Roy menilai ada keanehan dalam penerbitan SP3 ini. Menurutnya, Eggi Sudjana menganalogikan pertemuan dengan Jokowi di Solo seperti Musa dan Harun yang bertemu Firaun. Roy mempertanyakan bagaimana pertemuan tersebut bisa menghasilkan penerbitan SP3.
“Nah, ini yang menarik. Kenapa ketemu dengan Firaun bisa terbit SP3? Itu makanya kami tertawa,” tuturnya.
“Jadi tidak mungkin SP3 itu muncul tanpa ada sesuatu yang terjadi,” tambahnya.
Roy mengungkapkan bahwa Eggi sempat menghubunginya melalui WhatsApp setelah penerbitan SP3. Dalam pesan tersebut, Eggi mendorong Roy untuk terus berjuang.

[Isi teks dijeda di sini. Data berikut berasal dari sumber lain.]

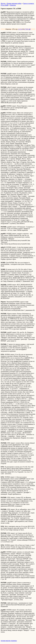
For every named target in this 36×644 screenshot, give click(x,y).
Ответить (13, 5)
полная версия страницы (9, 640)
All (29, 29)
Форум (3, 4)
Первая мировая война (14, 4)
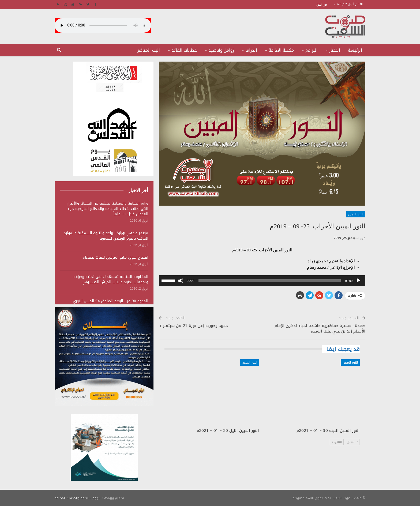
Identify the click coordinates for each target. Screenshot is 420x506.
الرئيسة (355, 50)
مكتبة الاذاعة (281, 50)
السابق (352, 442)
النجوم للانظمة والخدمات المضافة (78, 498)
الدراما (251, 50)
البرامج (312, 50)
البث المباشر (149, 50)
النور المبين (356, 214)
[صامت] (181, 281)
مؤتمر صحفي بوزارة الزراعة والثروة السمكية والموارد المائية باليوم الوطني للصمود (106, 236)
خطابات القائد (184, 50)
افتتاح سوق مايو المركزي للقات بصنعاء (115, 257)
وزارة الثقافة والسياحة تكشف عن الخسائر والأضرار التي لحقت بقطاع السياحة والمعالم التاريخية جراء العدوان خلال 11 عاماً (108, 209)
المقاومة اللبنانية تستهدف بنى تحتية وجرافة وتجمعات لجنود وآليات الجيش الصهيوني (111, 279)
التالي (337, 442)
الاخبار (335, 50)
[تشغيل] (358, 281)
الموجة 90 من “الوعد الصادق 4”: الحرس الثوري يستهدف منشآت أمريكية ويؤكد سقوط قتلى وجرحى (105, 304)
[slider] (270, 281)
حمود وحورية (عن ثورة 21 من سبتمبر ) (193, 326)
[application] (262, 281)
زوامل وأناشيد (221, 50)
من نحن (322, 4)
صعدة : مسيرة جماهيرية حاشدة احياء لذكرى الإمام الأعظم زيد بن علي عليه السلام (320, 328)
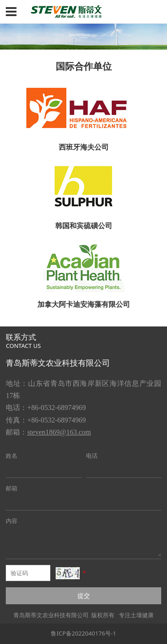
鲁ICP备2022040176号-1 (83, 633)
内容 (12, 521)
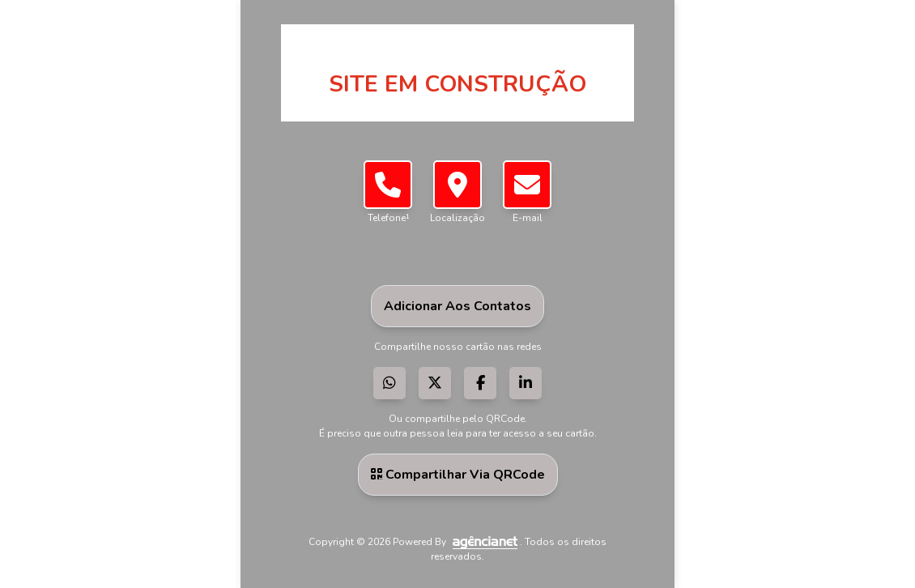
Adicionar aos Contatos (458, 306)
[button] (458, 185)
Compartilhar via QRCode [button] (458, 475)
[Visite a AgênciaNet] (484, 542)
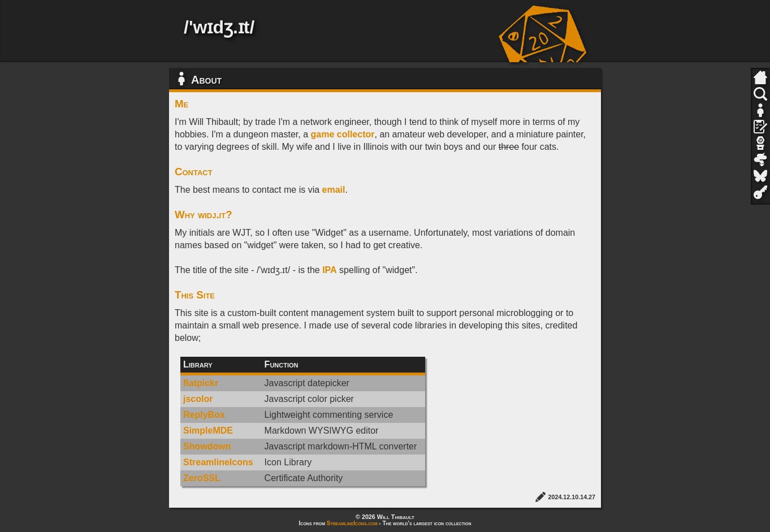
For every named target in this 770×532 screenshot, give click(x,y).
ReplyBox (204, 414)
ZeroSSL (202, 478)
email (334, 189)
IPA (329, 270)
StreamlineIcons (218, 462)
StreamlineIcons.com (352, 523)
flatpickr (201, 383)
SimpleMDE (208, 430)
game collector (343, 134)
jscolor (198, 399)
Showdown (207, 446)
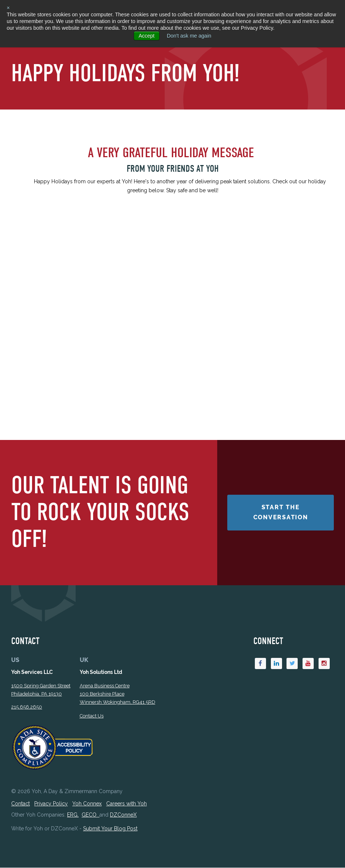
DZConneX (123, 815)
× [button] (8, 8)
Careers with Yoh (126, 804)
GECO (91, 815)
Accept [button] (146, 36)
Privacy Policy (51, 804)
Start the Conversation (281, 513)
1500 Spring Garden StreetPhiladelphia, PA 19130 (41, 690)
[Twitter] (292, 664)
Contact (20, 804)
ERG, (73, 815)
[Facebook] (260, 664)
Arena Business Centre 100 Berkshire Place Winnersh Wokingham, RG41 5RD (117, 694)
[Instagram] (324, 664)
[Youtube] (308, 664)
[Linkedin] (276, 664)
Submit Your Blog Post (110, 829)
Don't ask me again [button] (189, 36)
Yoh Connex (87, 804)
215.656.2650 (26, 707)
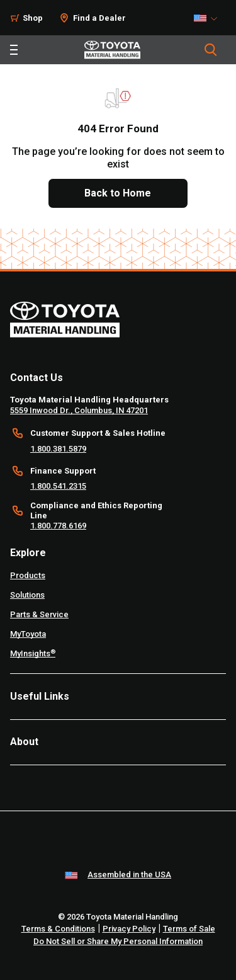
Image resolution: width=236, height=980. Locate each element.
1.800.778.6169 (58, 525)
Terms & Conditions (58, 928)
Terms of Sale (189, 928)
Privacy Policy (129, 928)
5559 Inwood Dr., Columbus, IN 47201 (79, 410)
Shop (33, 18)
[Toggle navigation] (14, 50)
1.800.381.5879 (58, 448)
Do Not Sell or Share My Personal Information (118, 941)
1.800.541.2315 (58, 486)
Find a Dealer (99, 18)
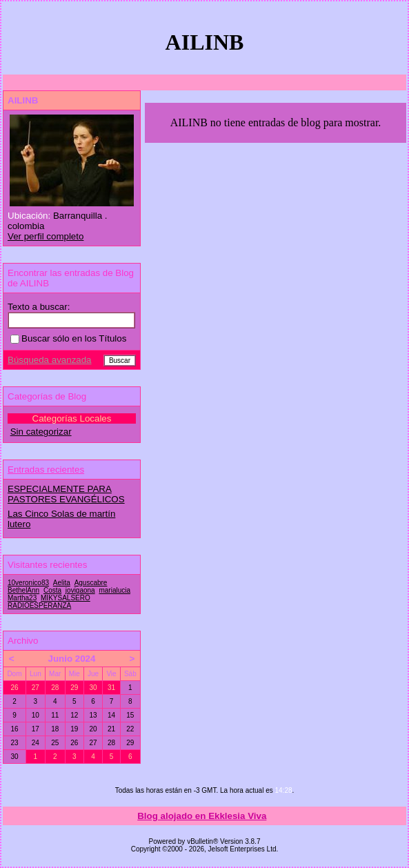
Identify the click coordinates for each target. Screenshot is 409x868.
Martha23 (22, 598)
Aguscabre (91, 582)
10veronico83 (28, 582)
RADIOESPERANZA (39, 605)
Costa (52, 590)
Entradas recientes (46, 469)
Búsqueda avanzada (50, 359)
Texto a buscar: (39, 306)
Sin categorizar (41, 431)
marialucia (114, 590)
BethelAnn (23, 590)
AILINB (23, 100)
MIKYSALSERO (66, 598)
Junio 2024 (72, 658)
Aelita (61, 582)
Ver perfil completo (46, 236)
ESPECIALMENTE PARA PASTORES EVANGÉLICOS (66, 494)
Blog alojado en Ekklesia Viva (201, 816)
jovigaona (80, 590)
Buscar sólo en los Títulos (68, 338)
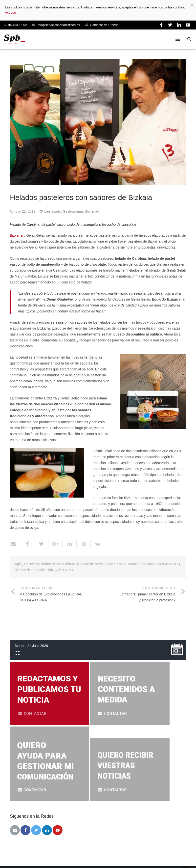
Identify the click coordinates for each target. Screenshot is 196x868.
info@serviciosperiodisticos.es (58, 25)
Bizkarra (16, 235)
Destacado (52, 211)
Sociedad (92, 211)
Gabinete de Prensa (104, 25)
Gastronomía (73, 211)
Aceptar (10, 12)
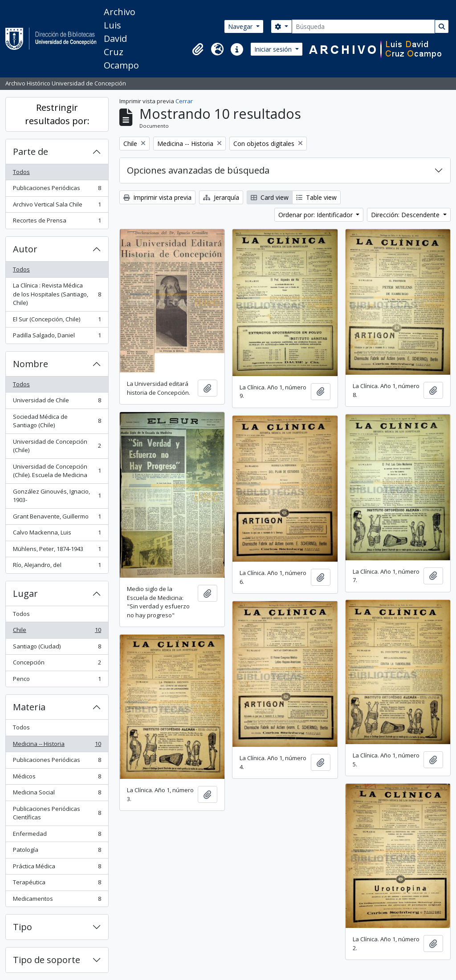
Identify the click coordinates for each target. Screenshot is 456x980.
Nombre (30, 364)
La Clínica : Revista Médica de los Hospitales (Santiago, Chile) (57, 294)
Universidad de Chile (57, 402)
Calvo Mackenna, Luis (57, 534)
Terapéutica (57, 884)
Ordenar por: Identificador (316, 215)
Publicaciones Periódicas (57, 190)
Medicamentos (57, 900)
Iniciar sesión (274, 49)
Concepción (57, 664)
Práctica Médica (57, 868)
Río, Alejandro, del (57, 567)
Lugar (25, 593)
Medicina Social (57, 794)
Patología (57, 851)
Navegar (241, 26)
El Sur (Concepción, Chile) (57, 321)
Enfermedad (57, 835)
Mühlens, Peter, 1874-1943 (57, 551)
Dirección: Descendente (406, 215)
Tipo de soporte (46, 960)
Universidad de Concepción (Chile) (57, 446)
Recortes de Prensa (57, 222)
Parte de (30, 151)
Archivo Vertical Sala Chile (57, 206)
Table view (316, 197)
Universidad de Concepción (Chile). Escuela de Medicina (57, 471)
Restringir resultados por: (57, 114)
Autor (25, 249)
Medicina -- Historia (57, 745)
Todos (21, 172)
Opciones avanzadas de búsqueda (198, 170)
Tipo (22, 927)
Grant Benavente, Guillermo (57, 518)
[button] (198, 49)
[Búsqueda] (363, 26)
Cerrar (184, 101)
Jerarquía (221, 197)
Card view (269, 197)
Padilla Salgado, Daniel (57, 337)
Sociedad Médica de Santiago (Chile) (57, 421)
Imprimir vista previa (157, 197)
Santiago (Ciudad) (57, 648)
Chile (57, 632)
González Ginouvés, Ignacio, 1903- (57, 496)
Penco (57, 680)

Roy menegaskan tidak ada permohonan maaf yang disampaikan Eggi saat bertemu Jokowi.
Direktur Reserse Kriminal Umum Polda Metro Jaya Kombes Iman Imanuddin mengonfirmasi telah menerbitkan SP3 pada Jumat (16/1/2026). Ia menjelaskan bahwa penyidik mengakomodasi permohonan para pihak yang menempuh jalur perdamaian melalui mekanisme keadilan restoratif atau restorative justice.
“Hukum ditegakkan dalam rangka menghadirkan rasa keadilan dan memberikan kepastian dalam rangka mewujudkan kemanfaatan hukum itu sendiri,” tegas Iman.
Dalam penanganan kasus ini, Polda Metro Jaya membagi tersangka menjadi dua klaster. Klaster pertama terdiri dari lima orang yakni Eggi Sudjana, Kurnia Tri Rohyani, Damai Hari Lubis, Rustam Effendi, dan Muhammad Rizal Fadillah. Sementara klaster kedua mencakup Roy Suryo, Rismon Hasiholan Sianipar, serta Tifauziah Tyassuma.